Figure 8 shows the results of TKD, STAR-QSM, QSMnet⁺, MoDL-QSM, and k-QSM on the data of patients with MS and hemorrhage. All these QSM reconstruction methods showed the ability to detect the lesion regions of MS (red boxes) and hemorrhage (blue boxes). In addition, the k-QSM (both 0.1 and 0.2) and STAR-QSM can reconstruct a larger range of susceptibility value variations and richer details (marked by cyan arrows) than QSMnet⁺ and MoDL-QSM, whose results are too smooth to capture high-frequency information, which can be verified by the relatively small standard deviation values. Suffering from artifacts, the results of TKD showed a much higher standard deviation. By holding a moderate level of standard deviation (17.94 ± 4.72% lower than TKD and 15.25 ± 12.73% higher than MoDL-QSM), the proposed k-QSM achieves a balance between measuring high-frequency details and suppressing artifacts effectively.

To further evaluate our proposed method for clinical applications, we compare different QSM reconstruction methods on in-house dataset to explore whether the QSM reconstructed by different methods can distinguish drug addicts (DA) and healthy normal controls (NC). Figure 9A displays six selected regions in 3D views, and Figure 9B illustrates the mean±standard deviation susceptibility values of each region calculated using k-QSM_0.1, STAR-QSM, and MoDL-QSM methods, and p-values of the t-test for the means of two independent samples.

The results of k-QSM_0.1 showed significant differences between the NC and DA in all six ROIs with 56.93% deficit (p = 0.0075) in the insular, 36.25% decline (p = 0.029) in the hippocampus, 77.60% reduction (p = 0.0075) in the STC, 51.62% shrinkage (p = 0.0014) in the ACC, 52.62% decrease (p = 0.0059) in the CN, and 119.54% increase (p = 0.025) in the putamen. Meanwhile, the results of STAR-QSM showed significant differences in insular (p = 0.00039), STC (p = 0.020), ACC (p = 0.00070), and CN (p = 0.0095), while the results of MoDL-QSM showed significant differences in insular (p = 0.021), hippocampus (p = 0.0058), ACC (p = 0.012), and CN (p = 0.018). Note that the magnetic susceptibility level should be compared with the absolute value.

There are differences among the results of different methods on the same data in one brain region. For the NC group, the results of k-QSM_0.1 were significantly different from those of STAR-QSM only in the ACC (p = 0.017). For the DA group, only in the hippocampus dose k-QSM_0.1 showed no significant difference (p = 0.66) with STAR-QSM, which means that the above methods show different performances on the data of drug addicts.
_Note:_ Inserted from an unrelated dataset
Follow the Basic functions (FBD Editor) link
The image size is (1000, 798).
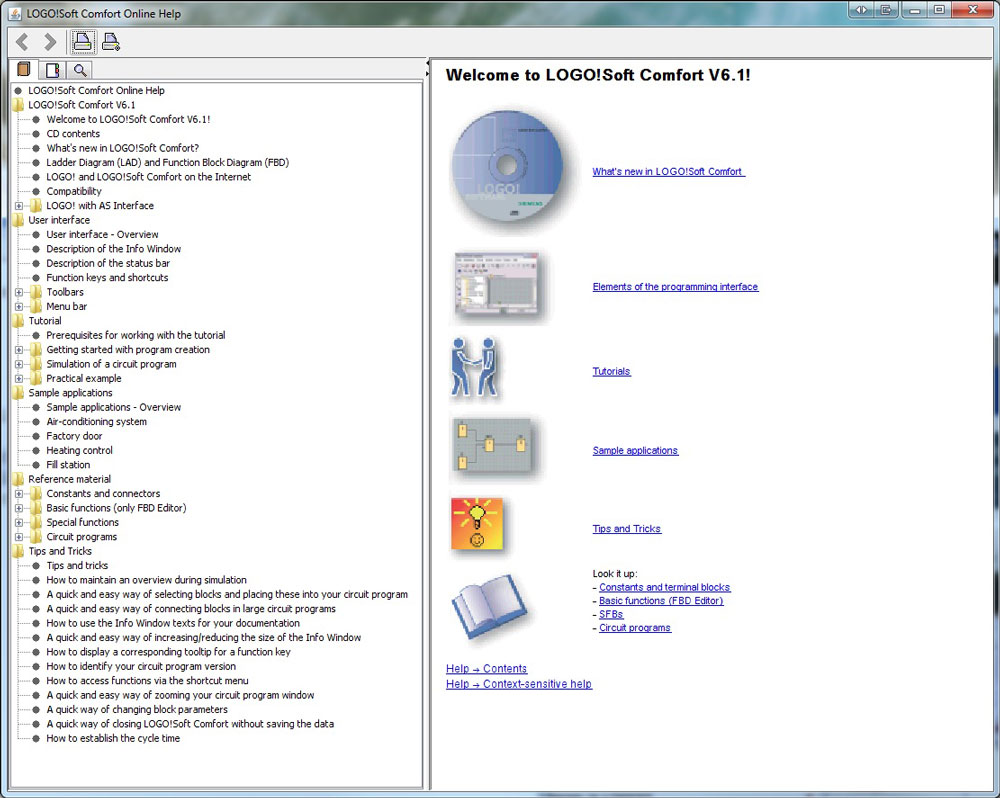tap(661, 601)
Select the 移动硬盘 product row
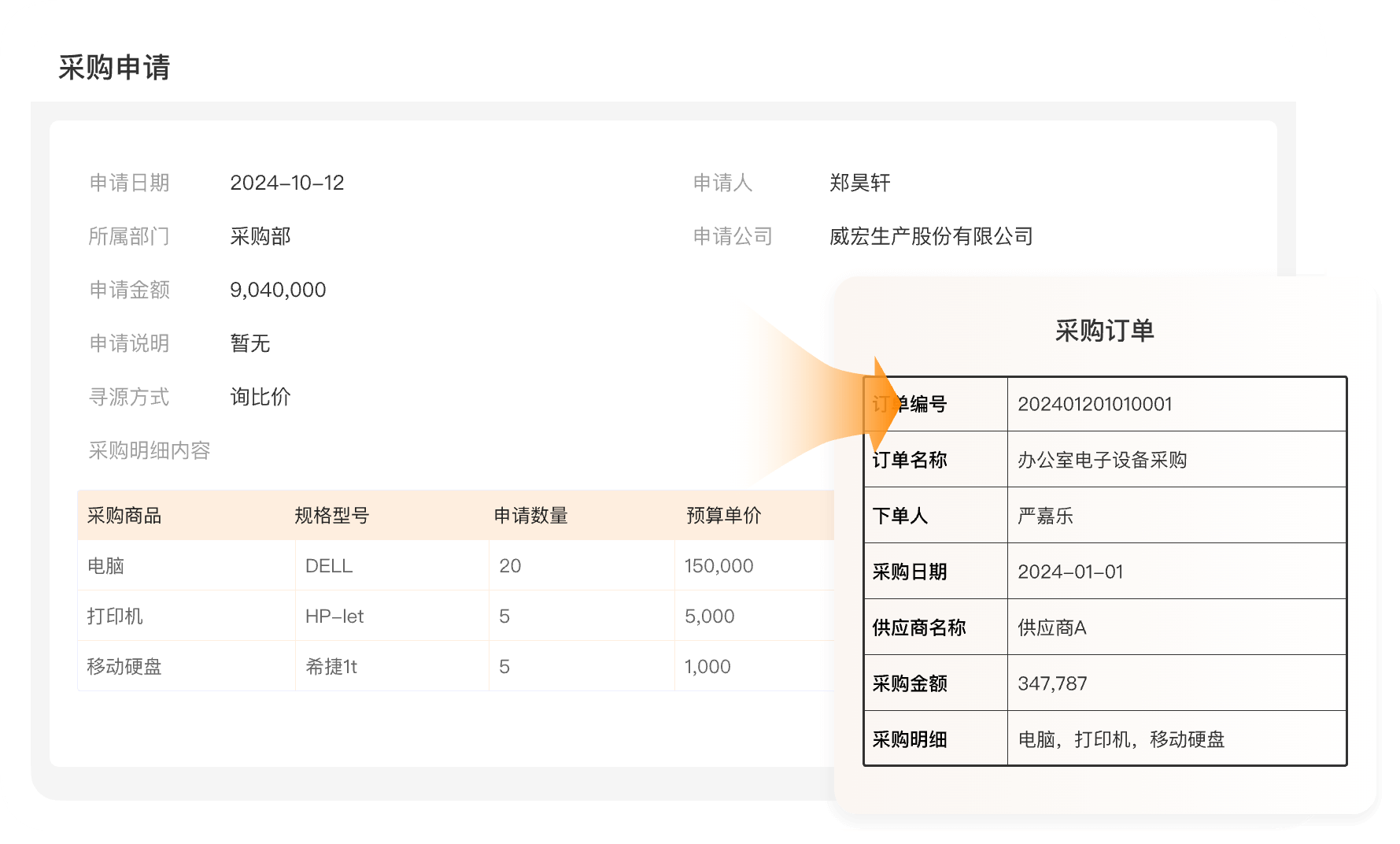Viewport: 1400px width, 844px height. 124,667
As previously mentioned, the results of MoDL-QSM are too smooth to reveal richer details, with the standard deviation 10.52% less than the results of k-QSM_0.1 and STAR-QSM on average.

According to previous studies (Franklin et al., 2002; Matochik et al., 2003; Thompson et al., 2004; Avants et al., 2007; Groman et al., 2013), the proposed k-QSM can detect the expected magnetic susceptibility changes between healthy subjects and drug addicts in specific brain regions. This is discussed in the next section.